In this third class of members there are two divisions, temporal and spiritual. The Temporal Coadjutor is never admitted into holy orders. Such can become only porters, cooks, stewards, and secular agents of the Society, “content to serve in the careful office of a Martha.” It is worth noting that to qualify a porter or a cook an extra year’s trial is thought necessary beyond the allotted time of trial for the priest who will become superior of the religious house. The reason is not far to seek. Though the rectors of colleges, selected from among the Spiritual Coadjutors, are men of learning, it is the porters and cooks who will undertake the worldly business of the Order, and therefore there is greater need that they should be faithful and trustworthy.
The fourth division forms the inner circle―the proper heart and soul―of the Society, the PROFESSED MEMBERS. They alone know its deepest secrets, they alone wield its highest powers. Solemn vows are taken by this class only, those of the other divisions merely being considered simple. It is the Professed who take the fourth peculiar vow, to obey the Holy See, and to go without question, delay, or repugnance as missionaries into whatever part of the world the Pope may send them.

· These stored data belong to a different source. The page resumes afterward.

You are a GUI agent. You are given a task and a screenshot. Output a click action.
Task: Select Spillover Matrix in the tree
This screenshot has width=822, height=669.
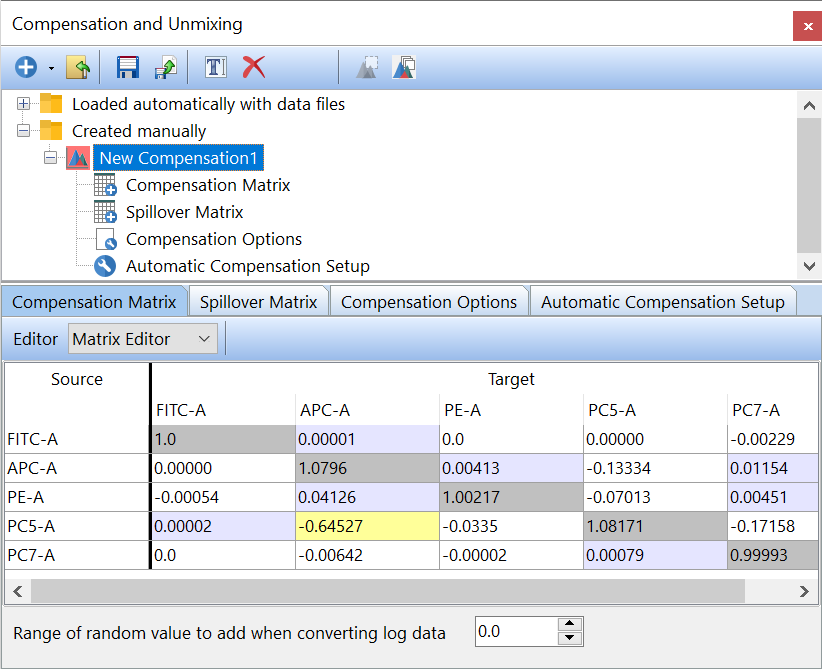[184, 212]
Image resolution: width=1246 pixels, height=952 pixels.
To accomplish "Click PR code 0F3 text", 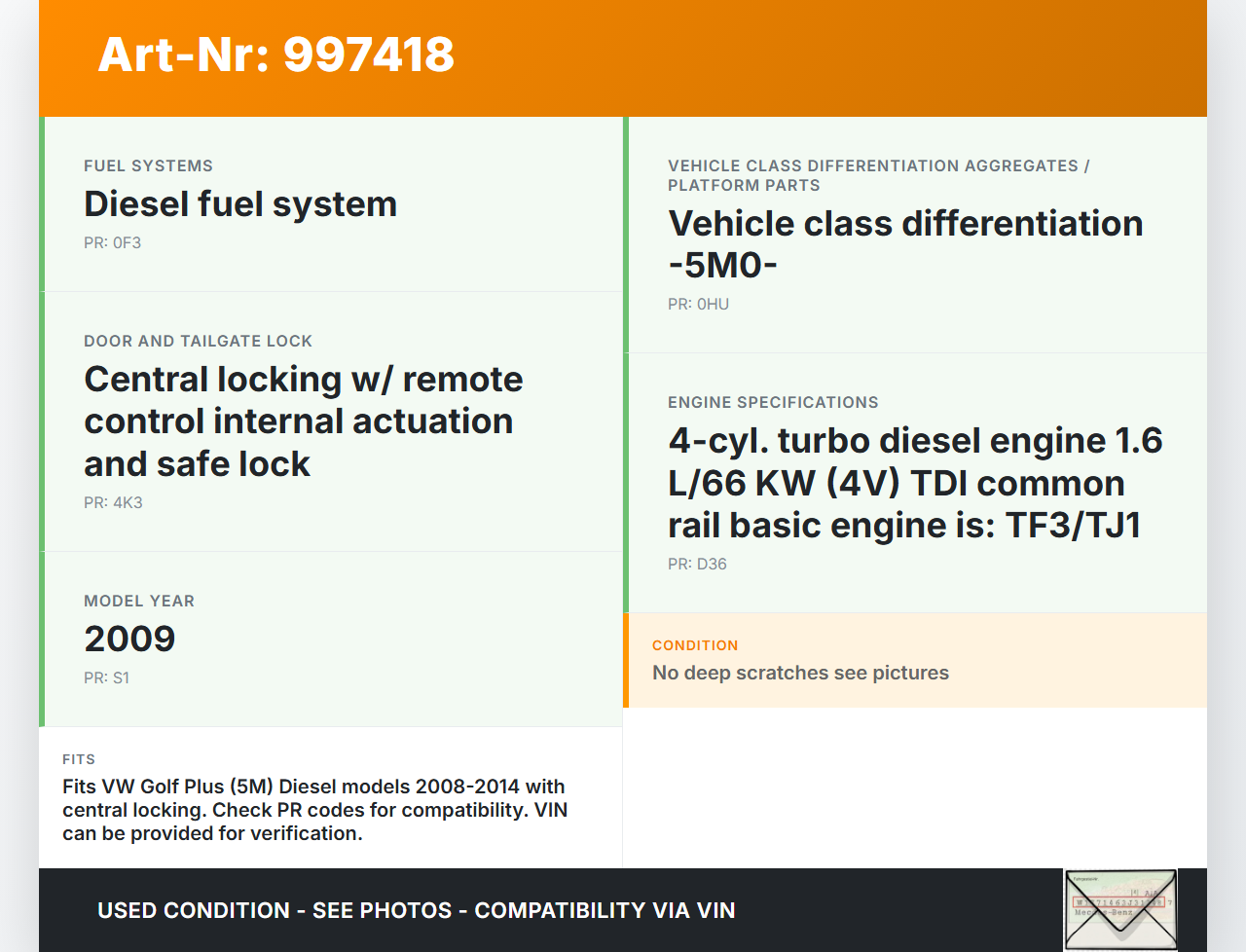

It will be remembered that it was this fourth vow which overcame the crafty Pope Paul’s objection, and that of his Cardinals, to sanction the Order. But the princes of the Church were no match for Loyola. The vow is made meaningless by the form in which he embodied it, for it is made only in accordance with the spirit of the Constitution, and the Constitution enacts that “the GENERAL shall have ALL POWER over every individual of the Society, to send anyone on a mission, to recall missionaries, and to proceed in all things as he thinks will be best for the greater glory of God.” Thus obedience to the Pope depends entirely upon the will and pleasure of the General. Hence, notwithstanding his vehement profession of subservience to the Vicar of Christ, Loyola intended that Jesuitism should be its own master. And the Church of Rome shows to this day that she well understands it by a profound mistrust of the great secret Society.
The Professed seldom live in profess houses, but, as picked men of the first intellects, are dispersed today in every quarter of the globe, gaining the ear of princes, keeping the consciences of kings, controlling statesmen in their cabinets, monopolizing the education of the young, and making their voices heard through pulpit and press.
But the Professed does not escape from undergoing a fourth time the terrible ordeal of discipline whereby judgment, heart, and conscience are purged out of him, and he becomes a Jesuit apostle, ready to undertake the most difficult, the most dangerous, and withal the most unholy enterprises which his General may assign to him. “Talk of drilling and discipline!” exclaims Dr. Alexander Duff; “why, the drilling and the discipline which gave to Alexander, to Caesar, to Hannibal, to Napoleon, and to Wellington the men that marched in triumph achieving brilliant victories, cannot in point of stern, rigid, and protracted severity be compared to the drilling and discipline which fitted and moulded men for becoming full members of the militant institute of the Jesuits.”